スクリーンショット 2023-01-26 17.52.46.png

#6. エクセルへの出力

df.to_csv("shift.csv", encoding="shift_jis")

df.to_csv()でcsvファイルとして出力、エンコードは”shift_jis"で行いました。

計算結果を表示します。内部の計算で用いた数字をそれぞれ、休み・午前・午後・フルに置き換えています。
さらにここでカラムに実際の日付、インデックスを仮の従業員名に置き換えています。
するとGoogle Clabolatoryのフォルダに”shift.csv"といったファイルが出力されます。

これをダウンロードして保存します。

次にExecelで新規作成を選びA1セルに合わせて、データ→データファイルを指定する→テキストから(レガシ)を選択します。
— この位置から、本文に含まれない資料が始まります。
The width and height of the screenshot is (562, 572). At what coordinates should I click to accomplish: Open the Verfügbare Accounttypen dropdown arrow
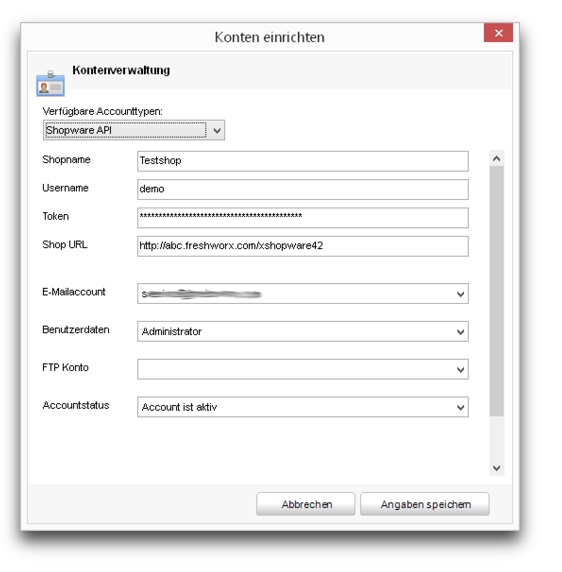tap(217, 130)
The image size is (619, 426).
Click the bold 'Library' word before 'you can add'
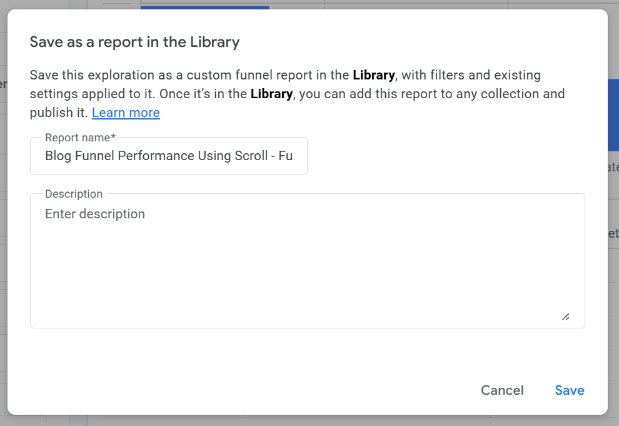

そして先ほどダウンロードしたShift.csvファイルを開きます。

テキストファイルウィザードの選択項目は2/3ページ目の項目を カンマ に変更してください。
その他の変更は必要ありません。
スクリーンショット 2023-01-25 13.24.14.png
すると上の写真のように出力されます。
これを事前に用意しておいたExcelの表にXLOOKUP関数を使って参照するようにします。
スクリーンショット 2023-01-25 13.51.59.png

#7. 考察

  • 出勤者数、出勤シフト数にばらつきがある日があり、現状では一日休みがない人も出ている。これは条件式に6日のうちに休みを1日以上入れるなどを加えれば改善されるかもしれない。
  • 従業員ごとに考えても明らかに公平ではないシフトが出てきているので、希望休、希望シフトの後にランダムで午前、午後のシフトを割り振る必要がありそうである。
  • 今回は休みも含めて4種類のシフトを0、1、2、3の4つの数字で計算した。0、1などで複数のシフトを計算することができればさらに適正値に近づきそうである。

#8. 課題

  • 仕事内容によって数人ごとのグループに分け、他のグループが不足する場合にヘルプに行くことも想定したシフトを作れると良いと思う。 
  • 現状改善点ばかりで未完成であるが実際はさらに複雑な条件分岐のため、設定を細かくしていき少しづつ手直しをして使えるようなものに改良していきたい。
  • 自分一人では作れなかったものなので教えていただいた方々、参考にさせてもらったブログの著者の方々には感謝したい。